1

I am creating a graph that correlates the life expectancy age and the state pension age for each country. I have used web scraping packages to scrape 2 datasets from 2 Wikipedia pages.

One of the datasets contains the column "Country" and the other dataset contains the column "Country and regions". This is a problem because both datasets need to merge but are unbalanced due to the regions in the "Country and regions" column.

To solve this, I need to remove the regions in "Country and regions", before merging the datasets, so it is balanced. I need to find the unmatched data from "Country and regions" with "Country", remove it, and create one data frame with the 2 datasets.

library(xml2)
library(rvest)
library(stringr)

urlLifeExpectancy <- "https://en.wikipedia.org/wiki/List_of_countries_by_life_expectancy"

extractedLifeData = urlLifeExpectancy %>%
  read_html() %>%
  html_node(xpath = '//*[@id="mw-content-text"]/div/table[1]') %>%
  html_table(fill = TRUE)

urlPensionAge <- "https://en.wikipedia.org/wiki/Retirement_age#Retirement_age_by_country"

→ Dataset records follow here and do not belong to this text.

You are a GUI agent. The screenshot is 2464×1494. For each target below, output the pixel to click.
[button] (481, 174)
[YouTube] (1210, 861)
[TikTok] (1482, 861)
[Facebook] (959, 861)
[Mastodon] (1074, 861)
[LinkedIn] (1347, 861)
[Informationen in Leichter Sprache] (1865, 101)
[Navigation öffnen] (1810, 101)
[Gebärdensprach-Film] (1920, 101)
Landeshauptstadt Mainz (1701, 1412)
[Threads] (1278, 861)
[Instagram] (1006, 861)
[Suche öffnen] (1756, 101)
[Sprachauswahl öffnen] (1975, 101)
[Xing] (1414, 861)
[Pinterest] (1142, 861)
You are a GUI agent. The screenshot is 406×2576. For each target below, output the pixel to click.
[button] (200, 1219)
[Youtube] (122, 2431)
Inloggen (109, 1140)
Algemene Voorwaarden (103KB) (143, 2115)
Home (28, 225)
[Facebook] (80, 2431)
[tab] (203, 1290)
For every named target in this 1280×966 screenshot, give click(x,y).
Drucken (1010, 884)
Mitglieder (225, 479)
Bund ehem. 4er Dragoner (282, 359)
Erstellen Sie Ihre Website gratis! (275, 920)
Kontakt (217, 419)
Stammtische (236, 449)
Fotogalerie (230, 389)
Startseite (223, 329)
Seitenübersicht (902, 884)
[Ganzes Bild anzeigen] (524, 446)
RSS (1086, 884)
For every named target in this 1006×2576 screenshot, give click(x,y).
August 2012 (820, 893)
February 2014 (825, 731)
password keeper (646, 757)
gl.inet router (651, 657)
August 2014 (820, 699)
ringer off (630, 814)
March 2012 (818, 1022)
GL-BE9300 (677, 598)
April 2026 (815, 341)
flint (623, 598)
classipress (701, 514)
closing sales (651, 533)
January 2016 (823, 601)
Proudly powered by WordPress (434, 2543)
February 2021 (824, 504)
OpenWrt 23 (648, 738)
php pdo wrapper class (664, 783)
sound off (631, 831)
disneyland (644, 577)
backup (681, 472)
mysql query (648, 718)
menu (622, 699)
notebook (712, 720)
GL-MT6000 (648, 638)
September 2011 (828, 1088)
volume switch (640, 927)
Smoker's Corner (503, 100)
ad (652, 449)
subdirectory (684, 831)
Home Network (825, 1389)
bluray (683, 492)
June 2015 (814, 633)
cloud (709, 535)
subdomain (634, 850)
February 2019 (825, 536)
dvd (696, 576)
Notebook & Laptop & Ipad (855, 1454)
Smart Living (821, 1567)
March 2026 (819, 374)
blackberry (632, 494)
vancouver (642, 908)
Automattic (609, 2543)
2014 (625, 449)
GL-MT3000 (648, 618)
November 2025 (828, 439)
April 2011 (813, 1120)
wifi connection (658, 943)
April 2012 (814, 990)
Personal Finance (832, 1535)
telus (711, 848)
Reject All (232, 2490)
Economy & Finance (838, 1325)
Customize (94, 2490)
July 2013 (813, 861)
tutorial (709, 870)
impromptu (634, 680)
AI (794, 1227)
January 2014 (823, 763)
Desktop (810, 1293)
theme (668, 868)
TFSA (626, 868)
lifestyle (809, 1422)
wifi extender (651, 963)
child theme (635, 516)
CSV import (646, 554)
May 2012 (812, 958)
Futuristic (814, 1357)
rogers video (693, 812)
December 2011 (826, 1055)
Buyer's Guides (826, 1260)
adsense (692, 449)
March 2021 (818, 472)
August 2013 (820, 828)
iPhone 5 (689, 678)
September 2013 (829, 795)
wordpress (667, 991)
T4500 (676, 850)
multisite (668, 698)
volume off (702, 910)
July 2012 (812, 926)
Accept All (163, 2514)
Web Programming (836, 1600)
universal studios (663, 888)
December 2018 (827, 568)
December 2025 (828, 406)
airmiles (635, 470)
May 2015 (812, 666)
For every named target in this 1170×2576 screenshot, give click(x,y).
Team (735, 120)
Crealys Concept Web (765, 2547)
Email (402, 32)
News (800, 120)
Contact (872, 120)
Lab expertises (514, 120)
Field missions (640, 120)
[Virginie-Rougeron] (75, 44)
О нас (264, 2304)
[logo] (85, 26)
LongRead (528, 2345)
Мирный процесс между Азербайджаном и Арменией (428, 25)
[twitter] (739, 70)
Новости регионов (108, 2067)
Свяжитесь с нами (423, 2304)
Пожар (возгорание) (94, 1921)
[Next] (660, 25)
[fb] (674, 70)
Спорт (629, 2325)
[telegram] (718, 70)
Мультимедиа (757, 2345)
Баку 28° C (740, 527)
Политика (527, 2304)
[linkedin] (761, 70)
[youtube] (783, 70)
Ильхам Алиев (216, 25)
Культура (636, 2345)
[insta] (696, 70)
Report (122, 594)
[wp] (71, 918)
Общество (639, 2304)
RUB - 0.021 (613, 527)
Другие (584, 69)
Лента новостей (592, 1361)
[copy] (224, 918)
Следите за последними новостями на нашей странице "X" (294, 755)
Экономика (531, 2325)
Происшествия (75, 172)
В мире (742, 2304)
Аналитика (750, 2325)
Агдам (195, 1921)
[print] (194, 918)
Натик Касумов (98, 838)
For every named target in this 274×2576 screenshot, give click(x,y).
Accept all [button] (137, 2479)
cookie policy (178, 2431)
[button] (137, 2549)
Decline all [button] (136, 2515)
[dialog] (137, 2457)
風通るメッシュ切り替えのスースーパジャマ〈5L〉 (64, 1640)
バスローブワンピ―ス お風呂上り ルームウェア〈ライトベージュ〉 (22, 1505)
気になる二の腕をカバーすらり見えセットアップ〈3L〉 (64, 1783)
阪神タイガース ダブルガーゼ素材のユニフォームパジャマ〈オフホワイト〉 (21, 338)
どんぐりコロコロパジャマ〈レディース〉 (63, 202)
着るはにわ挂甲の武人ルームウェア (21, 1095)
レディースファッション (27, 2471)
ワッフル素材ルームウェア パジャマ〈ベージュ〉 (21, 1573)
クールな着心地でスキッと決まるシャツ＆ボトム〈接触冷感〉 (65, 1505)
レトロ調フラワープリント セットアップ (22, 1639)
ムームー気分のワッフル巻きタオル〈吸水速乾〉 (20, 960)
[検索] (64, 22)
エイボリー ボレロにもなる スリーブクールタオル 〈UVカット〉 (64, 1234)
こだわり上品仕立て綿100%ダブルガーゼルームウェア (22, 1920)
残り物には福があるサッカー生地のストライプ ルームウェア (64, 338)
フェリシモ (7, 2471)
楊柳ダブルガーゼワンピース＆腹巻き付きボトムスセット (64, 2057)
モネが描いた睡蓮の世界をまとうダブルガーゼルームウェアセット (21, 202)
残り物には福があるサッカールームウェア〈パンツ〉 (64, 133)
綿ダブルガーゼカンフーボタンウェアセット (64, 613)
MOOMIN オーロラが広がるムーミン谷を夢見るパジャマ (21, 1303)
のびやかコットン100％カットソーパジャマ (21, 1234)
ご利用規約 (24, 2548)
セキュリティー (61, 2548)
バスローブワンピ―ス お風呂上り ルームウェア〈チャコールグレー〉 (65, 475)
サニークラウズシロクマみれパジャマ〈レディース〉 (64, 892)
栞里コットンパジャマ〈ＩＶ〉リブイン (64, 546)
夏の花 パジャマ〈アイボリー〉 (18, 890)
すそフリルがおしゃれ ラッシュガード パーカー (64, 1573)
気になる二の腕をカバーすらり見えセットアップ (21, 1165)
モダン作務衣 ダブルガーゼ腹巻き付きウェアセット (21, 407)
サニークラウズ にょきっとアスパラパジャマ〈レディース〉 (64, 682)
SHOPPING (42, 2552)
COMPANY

extractedPensionData = urlPensionAge %>%
  read_html() %>%
  html_node(xpath = '//*[@id="mw-content-text"]/div/table[3]') %>%
  html_table(fill = TRUE)
Nick
  • 55
  • 1
  • 7
  • does this help? `merge(extractedLifeData, extractedPensionData, by.y = "Country", by.x = "Country and regions", all = TRUE)` – Ronak Shah May 26 '19 at 11:46
  • This merges the two datasets into one and doesn't remove the regions, it just combines "Country" with Country and regions". Because of this, there will be no pension data for the regions. I am only looking to keep the countries. – Nick May 26 '19 at 11:58
  • I am not clear what your expected output would look like? How many and which columns will it have? `extractedLifeData[extractedLifeData$\`Country and regions\` %in% extractedPensionData$Country, ]` removes the rows which are not present in `Country` column. – Ronak Shah May 26 '19 at 12:03
  • The outcome is meant to display the following columns. "Country", "Men", "Women" (from extractedPensionData), and "Male life expectancy", "Female life expectancy" (from extractedLifeData). – Nick May 26 '19 at 12:09
  • `merge(extractedLifeData[c(1, 5, 7)], extractedPensionData[1:3], by.y = "Country", by.x = "Country and regions")` . this? – Ronak Shah May 26 '19 at 12:16
  • Perfect, if you put it in the answer I'll mark as solved – Nick May 26 '19 at 12:20

2 Answers2

1

We can use join from data.table

library(data.table)
setDT(extractedLifeData[c(1, 5, 7)][extractedPensionDate[1:3],
       on = .(Country = `Country and regions`)]
akrun
  • 874,273
  • 37
  • 540
  • 662
0

We can use merge by selecting the columns which we need from both the datasets

merge(extractedLifeData[c(1, 5, 7)], extractedPensionData[1:3], 
       by.y = "Country", by.x = "Country and regions")

Or use inner_join from dplyr

library(dplyr)

extractedLifeData %>% select(1, 5, 7) %>%
     inner_join(extractedPensionData %>% select(1:3), 
                by = c("Country and regions" = "Country"))
Ronak Shah
  • 377,200
  • 20
  • 156
  • 213